My gorilla nodded his head. "Yes."

"Have you been sniffing the white out? That's the most ludicrous thing I've heard you say all month. How on earth is it he didn't make me mad?"

Hogarth folded his hands in his lap and leaned back against the wall. Speaking from under half-lidded eyes he said, "between stimulus and response, lies the ability to choose."

"Really, Hogarth, you need to stop buying self-help books at Kmart. What quack shrink said that?"

Hogarth opened one eye and looked my way. "Stephen Covey."

"Oh…"


Anyone who's ever said Project Management isn't a stressful job probably defines fun as "poking hot needles in their eyes." Project Management can be high stress, high conflict and highly political. Mark Horstman, Manager-Tool.com, points out "What junior employees call politics, executives call doing business."

So the stress and conflict are part and parcel to the job we do. What we do about it though, is completely in our control.

Stephen Covey says in 7 habits of a Highly Effective Person "Between stimulus and response, lies the ability to choose." It is the kind of phrase you might expect from a Zen master or Yoda and in his own ways, Covey is the Jedi teacher of business. It's an incredibly simple concept and as powerful as it is simple.

We project managers are bombarded from a hundred different angles every single day. We face reluctant teams, self centered sales reps, political managers, oblivious executives and more. At least that's what we tend to describe them as when in reality we are dealing with teams that are unsure of next steps or feeling insecure with their positions, sales reps that are paid to make sales and if they don't they don't get paid, managers who recognize business is a series of give and takes and executives that must make a hundred decisions a day to keep the company moving and you probably are only aware of three of those.

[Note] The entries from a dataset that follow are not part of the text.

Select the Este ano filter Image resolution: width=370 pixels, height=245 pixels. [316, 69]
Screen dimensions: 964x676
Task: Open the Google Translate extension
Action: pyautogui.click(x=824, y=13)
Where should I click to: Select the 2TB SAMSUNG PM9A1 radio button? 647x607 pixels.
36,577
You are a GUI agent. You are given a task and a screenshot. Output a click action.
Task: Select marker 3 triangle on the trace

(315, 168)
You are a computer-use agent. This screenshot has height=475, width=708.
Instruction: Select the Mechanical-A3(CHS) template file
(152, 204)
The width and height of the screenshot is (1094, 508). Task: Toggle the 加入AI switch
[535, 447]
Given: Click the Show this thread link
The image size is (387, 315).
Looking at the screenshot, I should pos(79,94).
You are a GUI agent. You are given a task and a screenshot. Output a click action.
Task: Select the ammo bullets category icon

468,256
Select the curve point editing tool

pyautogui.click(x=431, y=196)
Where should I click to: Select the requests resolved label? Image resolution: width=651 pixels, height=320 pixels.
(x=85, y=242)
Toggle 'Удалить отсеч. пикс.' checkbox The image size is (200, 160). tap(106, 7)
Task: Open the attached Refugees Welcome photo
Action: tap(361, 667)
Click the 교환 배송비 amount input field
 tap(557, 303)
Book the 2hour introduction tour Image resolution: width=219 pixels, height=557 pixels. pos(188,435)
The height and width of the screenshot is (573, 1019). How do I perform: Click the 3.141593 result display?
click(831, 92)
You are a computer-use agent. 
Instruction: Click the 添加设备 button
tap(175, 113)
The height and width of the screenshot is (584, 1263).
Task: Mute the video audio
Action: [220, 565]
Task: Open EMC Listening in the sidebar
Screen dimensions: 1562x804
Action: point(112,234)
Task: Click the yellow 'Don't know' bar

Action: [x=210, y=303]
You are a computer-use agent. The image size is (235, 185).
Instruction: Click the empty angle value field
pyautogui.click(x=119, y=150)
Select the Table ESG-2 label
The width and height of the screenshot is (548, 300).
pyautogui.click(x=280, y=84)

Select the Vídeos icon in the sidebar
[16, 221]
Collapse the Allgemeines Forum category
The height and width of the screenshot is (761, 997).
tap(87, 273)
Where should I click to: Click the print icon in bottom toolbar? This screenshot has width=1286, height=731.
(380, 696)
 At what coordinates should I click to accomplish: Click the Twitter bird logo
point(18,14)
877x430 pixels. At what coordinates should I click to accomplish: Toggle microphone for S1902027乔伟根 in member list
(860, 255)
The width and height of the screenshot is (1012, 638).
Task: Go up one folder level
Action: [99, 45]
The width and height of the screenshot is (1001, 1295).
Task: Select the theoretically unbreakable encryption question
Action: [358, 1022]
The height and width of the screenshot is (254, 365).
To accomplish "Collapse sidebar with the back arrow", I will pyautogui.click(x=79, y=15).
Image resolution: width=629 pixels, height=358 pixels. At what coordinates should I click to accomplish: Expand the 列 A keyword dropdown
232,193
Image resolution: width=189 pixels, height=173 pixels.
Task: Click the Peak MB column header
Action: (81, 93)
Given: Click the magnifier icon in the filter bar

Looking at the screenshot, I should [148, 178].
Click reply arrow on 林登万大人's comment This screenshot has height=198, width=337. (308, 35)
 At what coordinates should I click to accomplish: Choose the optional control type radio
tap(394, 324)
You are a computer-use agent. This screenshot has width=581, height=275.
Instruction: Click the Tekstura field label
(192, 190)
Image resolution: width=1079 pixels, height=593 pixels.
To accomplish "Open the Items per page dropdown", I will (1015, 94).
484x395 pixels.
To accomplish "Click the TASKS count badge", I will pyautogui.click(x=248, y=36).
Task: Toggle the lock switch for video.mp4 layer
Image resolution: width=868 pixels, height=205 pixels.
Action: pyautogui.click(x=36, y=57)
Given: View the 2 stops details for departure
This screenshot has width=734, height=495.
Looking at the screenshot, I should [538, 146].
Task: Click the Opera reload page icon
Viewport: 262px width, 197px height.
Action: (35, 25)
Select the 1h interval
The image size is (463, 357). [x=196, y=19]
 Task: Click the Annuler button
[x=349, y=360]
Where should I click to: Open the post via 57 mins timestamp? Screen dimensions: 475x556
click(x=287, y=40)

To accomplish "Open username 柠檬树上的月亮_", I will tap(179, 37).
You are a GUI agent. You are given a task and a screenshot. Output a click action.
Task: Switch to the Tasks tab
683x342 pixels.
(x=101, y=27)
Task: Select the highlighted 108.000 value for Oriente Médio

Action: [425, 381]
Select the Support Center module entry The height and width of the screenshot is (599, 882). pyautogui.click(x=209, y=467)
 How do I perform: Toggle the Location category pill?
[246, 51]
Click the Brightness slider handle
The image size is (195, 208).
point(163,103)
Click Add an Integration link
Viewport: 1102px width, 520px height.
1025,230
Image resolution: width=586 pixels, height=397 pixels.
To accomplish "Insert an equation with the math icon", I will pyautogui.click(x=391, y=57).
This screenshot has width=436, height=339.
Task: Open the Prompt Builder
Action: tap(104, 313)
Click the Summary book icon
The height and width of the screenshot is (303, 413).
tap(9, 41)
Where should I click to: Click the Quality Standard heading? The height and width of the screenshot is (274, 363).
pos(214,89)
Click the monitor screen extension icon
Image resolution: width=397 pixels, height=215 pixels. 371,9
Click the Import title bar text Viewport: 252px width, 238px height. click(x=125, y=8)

Human nature is pretty quick to assign emotional content to everything. Being an effective project manager means focusing not on the emotions but on the behaviors. Behaviors are the words one says, how one says them (tone and inflection), facial expressions, body language, and work product (timeliness, quality, documents, delivery, etc.).
  • Bob's slouching in the meeting, that must mean he doesn't care about the project. No, what it means is Bob got two hours of sleep last night because his son fell off the porch and broke his arm. Bob was in the ER until two in the morning.
  • Mary just wrinkled her nose. She thinks your idea is horrible. No, Bob smells like a sweat sock and Mary has a really sensitive nose.
  • Alexi just called the project "bad and bloated," he's being insulting and condescending. No, Alexi is a native Russian speaker and he watched an urban comedy last night. He meant to say "phat" not "bloated" and was trying to say he thought the project was "cool."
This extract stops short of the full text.